══ Available data
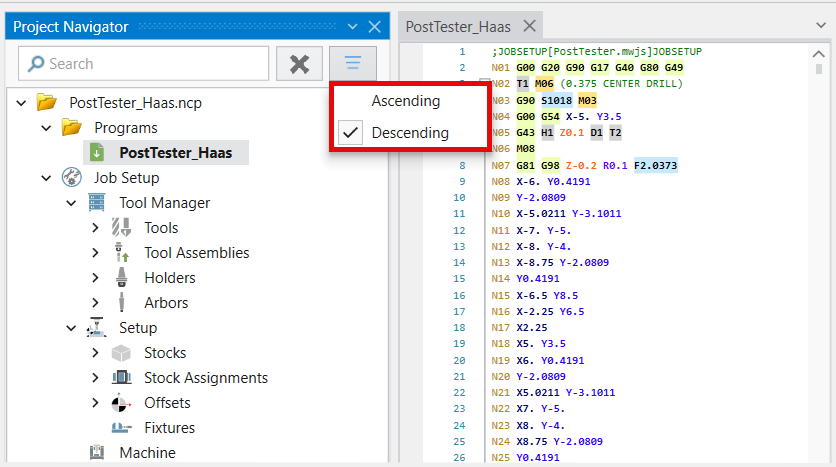Select the Stocks cube icon
Image resolution: width=836 pixels, height=467 pixels.
click(x=121, y=353)
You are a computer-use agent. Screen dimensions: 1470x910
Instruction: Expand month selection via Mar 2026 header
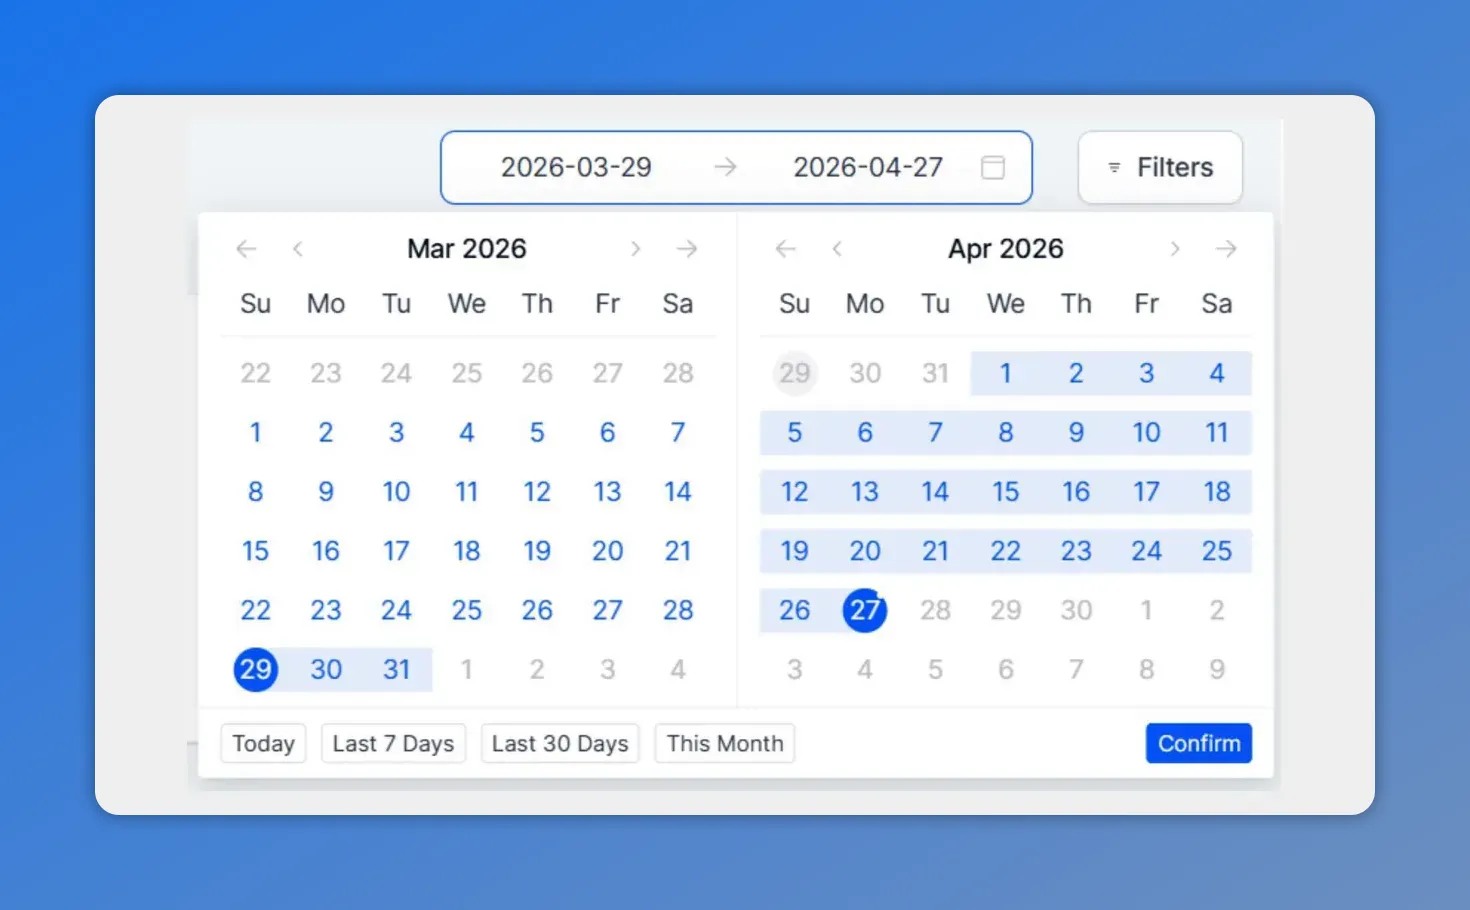pyautogui.click(x=466, y=248)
════
**Task statement**
Using the records above, extract exactly and only the lines from the one with "You are a computer-use" through the final line, inclusive, leaving out pictures.

**Final answer**
You are a computer-use agent. Screen dimensions: 1470x910
Instruction: Expand month selection via Mar 2026 header
pyautogui.click(x=466, y=248)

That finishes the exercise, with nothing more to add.